● RECORDS FOR THIS EXERCISE:
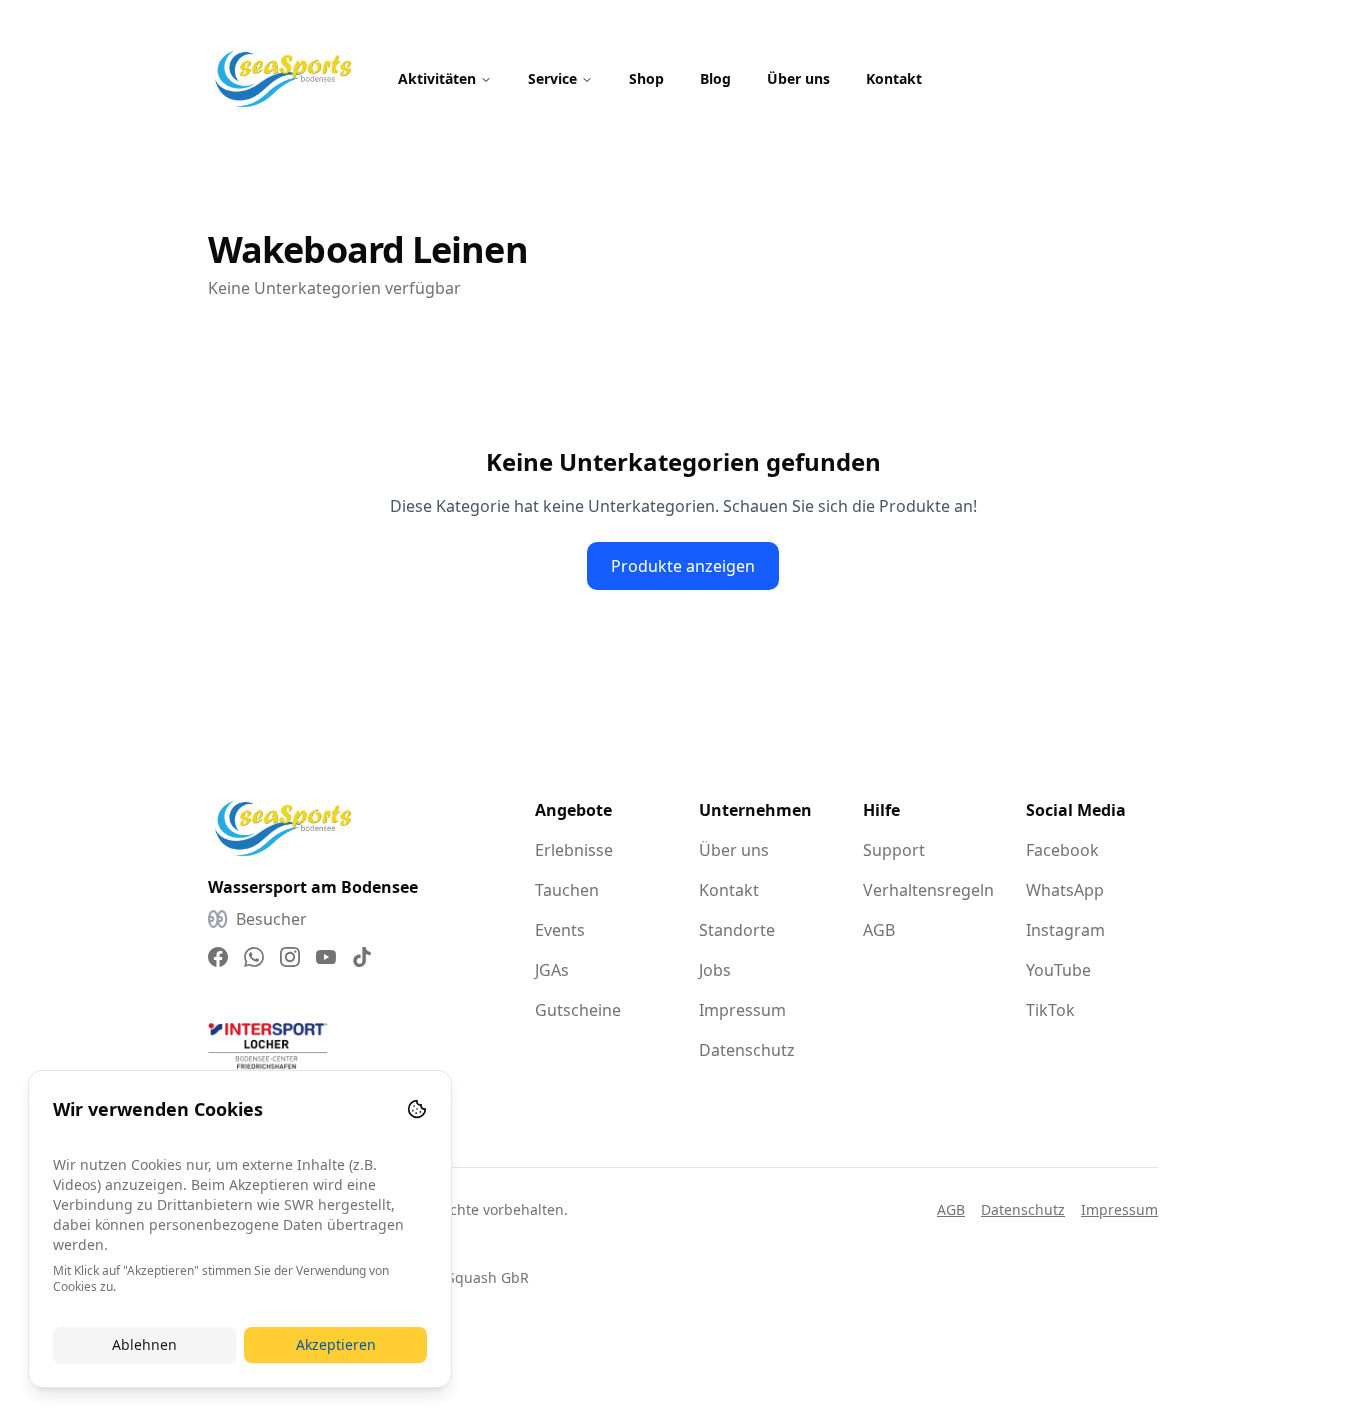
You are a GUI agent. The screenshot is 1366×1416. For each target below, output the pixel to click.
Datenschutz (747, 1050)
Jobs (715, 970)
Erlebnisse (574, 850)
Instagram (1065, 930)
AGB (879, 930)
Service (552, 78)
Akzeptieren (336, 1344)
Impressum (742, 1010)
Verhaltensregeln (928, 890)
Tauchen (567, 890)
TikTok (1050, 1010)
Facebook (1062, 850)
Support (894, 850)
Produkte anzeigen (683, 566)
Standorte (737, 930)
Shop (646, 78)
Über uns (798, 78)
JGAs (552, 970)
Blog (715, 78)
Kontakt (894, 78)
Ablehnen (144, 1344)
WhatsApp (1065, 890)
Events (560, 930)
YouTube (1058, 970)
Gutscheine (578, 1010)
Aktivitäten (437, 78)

● TASK DIRECTIONS:
Output the data exactly. Pictures don't belong in the result.

● WRITTEN REPLY:
You are a GUI agent. The screenshot is 1366×1416. For each target below, output the pixel to click.
Datenschutz (747, 1050)
Jobs (715, 970)
Erlebnisse (574, 850)
Instagram (1065, 930)
AGB (879, 930)
Service (552, 78)
Akzeptieren (336, 1344)
Impressum (742, 1010)
Verhaltensregeln (928, 890)
Tauchen (567, 890)
TikTok (1050, 1010)
Facebook (1062, 850)
Support (894, 850)
Produkte anzeigen (683, 566)
Standorte (737, 930)
Shop (646, 78)
Über uns (798, 78)
JGAs (552, 970)
Blog (715, 78)
Kontakt (894, 78)
Ablehnen (144, 1344)
WhatsApp (1065, 890)
Events (560, 930)
YouTube (1058, 970)
Gutscheine (578, 1010)
Aktivitäten (437, 78)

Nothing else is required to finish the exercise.